Campus and community news briefs

Student Association offers musical night

The Indian Student Association invites anyone interested to a benefit concert titled “Indian musical night: The famous poet saints of India.”

The concert is Friday at 6 p.m. in the Chase Fine Arts Center, Room 150 and will feature musician Krishna Kant Shukla.

Shukla began his career in science, earning a doctorate in particle physics from the State University of New York at Buffalo, and began a teaching career in the United States. In 1994 he returned to India to pursue music.

“Dr. Krishna Kant Shukla is a classical singer trained by Ali Akbar Khan, Lakshmi Shankar, and others, and especially devoted to the musical art of Kumar Gandharva, one of the greatest singers of the 20th century,” said Linda Hess of the department of religious studies at Stanford University. “Having lived and taught in the U.S. for a number of years, Dr. Shukla is skilled at translating his songs on the spot and explaining things in effective ways for audiences abroad.”

Prof presents medieval culinary comedy lit

Sarah Gordon, assistant professor of French in Utah State University’s department of languages, philosophy and speech communication, is the guest speaker at the next Friends of Utah State University Libraries lecture. She will present “Culinary Comedy in Medieval Literature.”

Gordon speaks Friday, Feb. 20, at 7 p.m. in the lobby of the Merrill Library. The lecture is free and all are invited.

Gordon said she will talk about her theory of “culinary comedy,” or literary humor involving food, within the cultural context of the Middle Ages. The evening includes fun storytelling of the little-known comic tales.

Not all medieval romance praises knights who save damsels in distress or seek the Holy Grail, Gordon said.

“In 13th century France, we instead find heroes on a quest for a hearty meal and a long nap,” Gordon said.

Swordplay is replaced by food fights in this comic and satirical body of literature, she said.

“Culinary comedy transgresses social and literary expectations using two universals of human experience – food and humor,” Gordon said. “In a time of hunger and poverty, the excesses of courtly feasts are contrasted with famine in a comic way. Respected knights are forced to become kitchen help; wedding guests suffer from indigestion; gluttonous priests are punished and hungry urban housewives hide the best morsels for themselves.”

Gordon said her lecture will explore the critical humor in such narratives within their literary and social context.

Female artist/writer is topic of lecture

The writings of Mary Hallock Foote, a well-educated, well-connected and widely published artist in the American West, are the topic of a presentation by Melody Graulich, professor of English, Friday, Feb. 20, at Utah State University. The presentation is sponsored by the Mountain West Center for Regional Studies.

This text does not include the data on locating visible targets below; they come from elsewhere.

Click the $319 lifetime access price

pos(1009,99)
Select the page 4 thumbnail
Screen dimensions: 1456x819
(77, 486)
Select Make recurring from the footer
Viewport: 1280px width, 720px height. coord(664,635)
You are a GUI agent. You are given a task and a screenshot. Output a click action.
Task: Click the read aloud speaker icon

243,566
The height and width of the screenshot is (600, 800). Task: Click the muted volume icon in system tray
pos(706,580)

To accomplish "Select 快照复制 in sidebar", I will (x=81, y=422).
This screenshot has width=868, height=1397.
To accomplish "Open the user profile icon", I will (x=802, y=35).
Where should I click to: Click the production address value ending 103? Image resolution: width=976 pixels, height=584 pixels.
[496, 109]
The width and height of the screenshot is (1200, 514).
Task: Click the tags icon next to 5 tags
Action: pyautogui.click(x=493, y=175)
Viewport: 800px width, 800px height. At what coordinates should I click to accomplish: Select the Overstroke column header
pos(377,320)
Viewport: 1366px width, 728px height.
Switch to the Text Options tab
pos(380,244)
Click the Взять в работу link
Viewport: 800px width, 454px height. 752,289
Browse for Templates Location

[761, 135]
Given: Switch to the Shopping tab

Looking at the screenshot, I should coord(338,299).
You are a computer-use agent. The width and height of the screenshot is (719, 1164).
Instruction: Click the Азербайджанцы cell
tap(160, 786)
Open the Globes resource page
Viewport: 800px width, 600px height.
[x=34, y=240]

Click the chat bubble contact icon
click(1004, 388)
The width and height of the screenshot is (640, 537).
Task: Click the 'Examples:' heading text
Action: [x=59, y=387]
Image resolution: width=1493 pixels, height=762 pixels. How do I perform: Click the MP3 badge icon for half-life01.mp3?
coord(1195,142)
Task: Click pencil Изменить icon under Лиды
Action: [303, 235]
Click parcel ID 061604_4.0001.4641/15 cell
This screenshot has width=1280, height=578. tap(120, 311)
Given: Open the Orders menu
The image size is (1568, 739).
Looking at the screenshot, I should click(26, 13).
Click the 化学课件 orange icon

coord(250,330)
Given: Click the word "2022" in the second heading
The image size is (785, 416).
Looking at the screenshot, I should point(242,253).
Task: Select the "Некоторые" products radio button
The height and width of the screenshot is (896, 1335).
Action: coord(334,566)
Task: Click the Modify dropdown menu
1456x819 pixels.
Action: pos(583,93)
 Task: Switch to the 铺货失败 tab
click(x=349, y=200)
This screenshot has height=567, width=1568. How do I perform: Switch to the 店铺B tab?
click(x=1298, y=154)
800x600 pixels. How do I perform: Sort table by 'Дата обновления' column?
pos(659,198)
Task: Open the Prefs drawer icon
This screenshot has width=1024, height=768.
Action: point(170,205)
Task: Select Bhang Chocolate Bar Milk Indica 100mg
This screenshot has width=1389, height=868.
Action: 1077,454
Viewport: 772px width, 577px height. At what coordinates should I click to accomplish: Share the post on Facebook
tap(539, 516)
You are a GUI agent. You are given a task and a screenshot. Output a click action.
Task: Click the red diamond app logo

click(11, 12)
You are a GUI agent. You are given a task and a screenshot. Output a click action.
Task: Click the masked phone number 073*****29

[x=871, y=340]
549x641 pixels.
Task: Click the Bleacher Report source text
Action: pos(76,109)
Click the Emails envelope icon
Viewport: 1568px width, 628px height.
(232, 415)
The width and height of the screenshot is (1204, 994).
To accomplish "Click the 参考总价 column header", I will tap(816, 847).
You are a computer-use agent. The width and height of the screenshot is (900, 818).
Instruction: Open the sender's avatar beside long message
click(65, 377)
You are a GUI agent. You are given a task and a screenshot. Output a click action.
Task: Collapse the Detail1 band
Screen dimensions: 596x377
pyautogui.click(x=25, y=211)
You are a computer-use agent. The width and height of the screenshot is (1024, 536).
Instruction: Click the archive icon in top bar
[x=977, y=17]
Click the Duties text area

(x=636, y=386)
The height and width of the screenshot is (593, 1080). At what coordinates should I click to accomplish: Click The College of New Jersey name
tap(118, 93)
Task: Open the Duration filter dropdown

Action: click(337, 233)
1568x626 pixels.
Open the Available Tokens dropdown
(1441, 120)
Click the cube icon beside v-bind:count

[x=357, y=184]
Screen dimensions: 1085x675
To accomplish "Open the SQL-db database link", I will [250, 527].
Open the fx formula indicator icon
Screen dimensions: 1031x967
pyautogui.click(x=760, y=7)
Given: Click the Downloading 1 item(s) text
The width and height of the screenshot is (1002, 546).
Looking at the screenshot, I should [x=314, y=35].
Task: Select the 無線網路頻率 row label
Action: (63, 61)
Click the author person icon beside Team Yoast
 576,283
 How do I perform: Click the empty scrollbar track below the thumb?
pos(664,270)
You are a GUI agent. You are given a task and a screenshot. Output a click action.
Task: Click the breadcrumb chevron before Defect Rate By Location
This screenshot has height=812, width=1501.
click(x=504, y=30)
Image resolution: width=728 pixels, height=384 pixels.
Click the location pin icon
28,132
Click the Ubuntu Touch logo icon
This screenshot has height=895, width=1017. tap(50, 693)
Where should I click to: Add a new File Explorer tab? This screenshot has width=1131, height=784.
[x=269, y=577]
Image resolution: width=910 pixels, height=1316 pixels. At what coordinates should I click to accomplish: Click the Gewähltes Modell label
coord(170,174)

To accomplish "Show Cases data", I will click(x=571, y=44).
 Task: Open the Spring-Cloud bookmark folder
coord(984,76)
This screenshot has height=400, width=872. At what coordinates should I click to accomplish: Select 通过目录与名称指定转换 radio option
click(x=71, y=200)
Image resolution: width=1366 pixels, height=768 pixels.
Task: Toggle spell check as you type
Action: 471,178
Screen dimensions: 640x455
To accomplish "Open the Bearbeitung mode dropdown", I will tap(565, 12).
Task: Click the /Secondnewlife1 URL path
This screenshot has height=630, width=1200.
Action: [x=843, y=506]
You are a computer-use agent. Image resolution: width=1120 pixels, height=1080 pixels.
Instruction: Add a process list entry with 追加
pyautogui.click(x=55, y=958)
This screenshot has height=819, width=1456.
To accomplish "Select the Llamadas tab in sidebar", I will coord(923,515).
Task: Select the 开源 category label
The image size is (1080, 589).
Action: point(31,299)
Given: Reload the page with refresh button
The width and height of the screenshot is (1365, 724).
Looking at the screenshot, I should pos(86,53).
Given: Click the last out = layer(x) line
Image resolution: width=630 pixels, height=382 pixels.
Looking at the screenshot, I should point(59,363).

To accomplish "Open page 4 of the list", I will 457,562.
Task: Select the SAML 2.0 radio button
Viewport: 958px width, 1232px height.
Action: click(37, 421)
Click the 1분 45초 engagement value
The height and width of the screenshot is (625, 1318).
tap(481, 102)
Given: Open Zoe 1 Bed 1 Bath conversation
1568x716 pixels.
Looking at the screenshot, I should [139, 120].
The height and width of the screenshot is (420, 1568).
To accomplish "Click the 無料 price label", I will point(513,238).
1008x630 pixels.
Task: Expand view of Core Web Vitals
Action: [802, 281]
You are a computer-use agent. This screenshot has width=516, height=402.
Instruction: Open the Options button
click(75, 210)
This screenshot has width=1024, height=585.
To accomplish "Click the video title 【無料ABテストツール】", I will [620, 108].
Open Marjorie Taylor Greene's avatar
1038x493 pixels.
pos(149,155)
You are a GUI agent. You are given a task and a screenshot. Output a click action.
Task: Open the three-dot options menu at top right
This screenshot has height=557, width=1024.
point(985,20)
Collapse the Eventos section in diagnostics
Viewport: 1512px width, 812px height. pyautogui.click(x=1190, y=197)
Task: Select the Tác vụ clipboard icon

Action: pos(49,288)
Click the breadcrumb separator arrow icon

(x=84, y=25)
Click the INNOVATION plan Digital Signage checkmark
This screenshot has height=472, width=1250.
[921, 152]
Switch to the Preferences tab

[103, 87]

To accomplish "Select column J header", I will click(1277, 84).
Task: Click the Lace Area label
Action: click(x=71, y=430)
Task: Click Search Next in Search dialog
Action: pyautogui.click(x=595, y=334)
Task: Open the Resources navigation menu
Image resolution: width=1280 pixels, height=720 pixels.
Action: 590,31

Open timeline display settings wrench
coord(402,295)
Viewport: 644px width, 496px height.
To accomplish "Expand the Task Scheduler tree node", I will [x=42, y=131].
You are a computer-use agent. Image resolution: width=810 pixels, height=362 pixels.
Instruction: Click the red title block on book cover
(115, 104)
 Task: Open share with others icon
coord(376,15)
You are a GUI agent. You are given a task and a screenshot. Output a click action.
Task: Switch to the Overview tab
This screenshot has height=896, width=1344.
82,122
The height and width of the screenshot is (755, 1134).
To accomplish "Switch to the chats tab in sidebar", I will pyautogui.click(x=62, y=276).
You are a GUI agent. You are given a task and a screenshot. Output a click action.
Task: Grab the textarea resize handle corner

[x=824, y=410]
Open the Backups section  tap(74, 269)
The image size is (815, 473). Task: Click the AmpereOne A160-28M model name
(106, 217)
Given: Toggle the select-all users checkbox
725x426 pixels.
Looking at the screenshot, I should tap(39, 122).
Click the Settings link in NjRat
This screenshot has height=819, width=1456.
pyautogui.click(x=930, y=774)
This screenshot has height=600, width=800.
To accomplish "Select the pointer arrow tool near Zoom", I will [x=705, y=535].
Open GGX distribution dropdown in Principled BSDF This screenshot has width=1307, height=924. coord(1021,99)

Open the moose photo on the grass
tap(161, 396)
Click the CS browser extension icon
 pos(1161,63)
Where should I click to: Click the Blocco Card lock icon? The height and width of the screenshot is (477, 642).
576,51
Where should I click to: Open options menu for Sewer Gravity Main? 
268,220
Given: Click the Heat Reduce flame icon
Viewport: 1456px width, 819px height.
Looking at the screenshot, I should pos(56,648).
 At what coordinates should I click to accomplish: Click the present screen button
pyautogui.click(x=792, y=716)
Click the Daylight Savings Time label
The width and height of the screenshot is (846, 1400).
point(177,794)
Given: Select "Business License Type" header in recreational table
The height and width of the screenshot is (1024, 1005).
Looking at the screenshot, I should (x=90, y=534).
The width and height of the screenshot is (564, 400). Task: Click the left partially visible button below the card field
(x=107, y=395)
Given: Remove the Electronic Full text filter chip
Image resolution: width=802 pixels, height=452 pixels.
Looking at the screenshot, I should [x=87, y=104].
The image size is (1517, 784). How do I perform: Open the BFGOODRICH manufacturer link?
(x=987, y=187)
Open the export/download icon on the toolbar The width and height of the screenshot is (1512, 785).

The illustrated lecture, part of the Mountain West Center’s Faculty Fellowship program that provides research funding to faculty members, begins at 7:30 p.m. in Rooms 201, 202 and 203 of the Eccles Conference Center. Admission is free. Visitors may park in the Parking Terrace on 700 North. For more information, call the Mountain West Center at 797-3630.

Beginning in 1876, Foote traveled the West for 60 years, following her engineer husband from project to project, including a long residency in Boise, Idaho. She supported her family by writing novels, short stories and numerous nonfiction pieces, and illustrating her own and others’ work. In her stories, published in respected magazines, Americans first read of the arid mountain West from a woman’s point of view.

Graulich will discuss Foote’s contributions to the literature of the West as a female writer and illustrator.

“Foote’s fiction is interesting, her illustrations exceptional, providing a sharp counterpoint to the work of her better-known contemporary, Frederick Remington,” Graulich said. “And, her life was fascinating.”

Foote struggled throughout her life to feel at home in the West, which she saw as largely male territory.